Che cos’è il linfoma non Hodgkin?

Il linfoma non Hodgkin è un tumore che ha origine nel sistema linfatico, ovvero nelle cellule e nei tessuti deputati alla difesa dell’organismo. Fanno parte del sistema linfatico: i linfonodi, la milza, il timo, il midollo osseo e altre piccole aree dell’organismo.

I linfociti B o T, anziché proteggere l’organismo, si accumulano nei linfonodi e in altri organi. Normalmente, i vecchi linfociti muoiono e vengono sostituiti da linfociti di nuova produzione; nei pazienti con linfoma non Hodgkin, i vecchi linfociti non muoiono e si accumulano.

Il linfoma non Hodgkin ha un’incidenza di 5 volte maggiore rispetto al linfoma di Hodgkin e colpisce soprattutto in età adulta.

Quali sono le cause del linfoma non Hodgkin? 

Le cause di questo tipo linfoma non sono del tutto chiare, gioca un ruolo una anormale produzione di linfociti.

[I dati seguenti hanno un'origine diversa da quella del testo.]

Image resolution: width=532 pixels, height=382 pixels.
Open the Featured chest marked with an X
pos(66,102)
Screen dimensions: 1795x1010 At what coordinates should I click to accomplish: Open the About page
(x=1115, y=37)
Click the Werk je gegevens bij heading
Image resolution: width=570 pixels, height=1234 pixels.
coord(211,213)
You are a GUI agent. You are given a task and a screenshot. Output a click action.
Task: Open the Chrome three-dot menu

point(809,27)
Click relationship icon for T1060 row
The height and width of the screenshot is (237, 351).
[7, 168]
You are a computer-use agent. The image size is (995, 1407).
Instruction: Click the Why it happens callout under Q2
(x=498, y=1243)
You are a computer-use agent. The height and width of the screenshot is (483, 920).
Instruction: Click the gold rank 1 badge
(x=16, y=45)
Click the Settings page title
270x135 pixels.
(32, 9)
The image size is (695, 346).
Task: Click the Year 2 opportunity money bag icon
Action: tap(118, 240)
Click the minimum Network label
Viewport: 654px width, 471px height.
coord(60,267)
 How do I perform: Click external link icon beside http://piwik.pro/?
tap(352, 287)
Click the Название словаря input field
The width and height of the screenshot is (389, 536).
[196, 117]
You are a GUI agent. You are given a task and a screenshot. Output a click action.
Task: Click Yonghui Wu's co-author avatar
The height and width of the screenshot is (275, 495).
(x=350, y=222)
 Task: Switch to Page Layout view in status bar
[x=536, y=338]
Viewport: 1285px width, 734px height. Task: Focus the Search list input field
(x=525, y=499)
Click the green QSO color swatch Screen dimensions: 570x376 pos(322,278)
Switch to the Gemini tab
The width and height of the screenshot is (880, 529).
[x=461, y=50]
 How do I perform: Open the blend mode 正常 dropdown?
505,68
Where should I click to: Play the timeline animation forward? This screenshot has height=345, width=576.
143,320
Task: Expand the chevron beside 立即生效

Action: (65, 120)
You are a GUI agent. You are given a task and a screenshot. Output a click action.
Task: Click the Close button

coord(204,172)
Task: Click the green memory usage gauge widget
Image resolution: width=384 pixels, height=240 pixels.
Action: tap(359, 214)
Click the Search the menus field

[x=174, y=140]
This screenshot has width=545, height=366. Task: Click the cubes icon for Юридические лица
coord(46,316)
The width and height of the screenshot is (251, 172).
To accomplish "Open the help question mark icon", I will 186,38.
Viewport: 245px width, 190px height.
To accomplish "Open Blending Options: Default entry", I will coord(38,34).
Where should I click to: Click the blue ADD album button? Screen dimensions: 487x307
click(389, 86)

Sono considerati fattori di rischio: 

  • condizioni di immunodepressione
  • alcune infezioni virali, tra cui HIV, epatite C e virus di Epstein-Barr
  • agenti chimici presenti per esempio negli insetticidi.
  • età (soprattutto dopo i 60 anni)

Quali sono i sintomi del linfoma non Hodgkin?

Inizialmente, un ingrossamento dei linfonodi nel collo, nelle ascelle o nell’inguine è spesso l’unico segno della presenza della malattia.

Altri sintomi:

  • febbre
  • sudorazione notturna
  • spossatezza
  • dimagrimento
  • dolore addominale
  • gonfiore addominale
  • prurito
  • dolore al torace
  • tosse
  • difficoltà a respirare

Come si effettua la diagnosi?

Nel corso della visita specialistica, il medico effettuerà un primo esame obiettivo, studiando tutti i linfonodi.

Il paziente eseguirà poi esami del sangue e delle urine, per escludere altre cause alla base dell’ingrossamento linfonodale.

La diagnosi di linfoma non Hodgkin si avvale della biopsia del linfonodo, totale o parziale. L’analisi del tessuto aiuta poi a definire il sottogruppo di appartenenza.

Altri esami utili possono essere: radiografie, TC, PET, risonanza magnetica nucleare e la biopsia osteomidollare, utile per determinare la presenza di cellule malate a livello del midollo osseo.

In conclusione di definisce lo stadio del linfoma, da I a IV in base al numero di sedi infiltrate e alla presenza di localizzazioni in organi non linfonodali.

Vengono inoltre aggiunte le lettere A, B, E, S e X, a seconda del tipo di sintomatologia.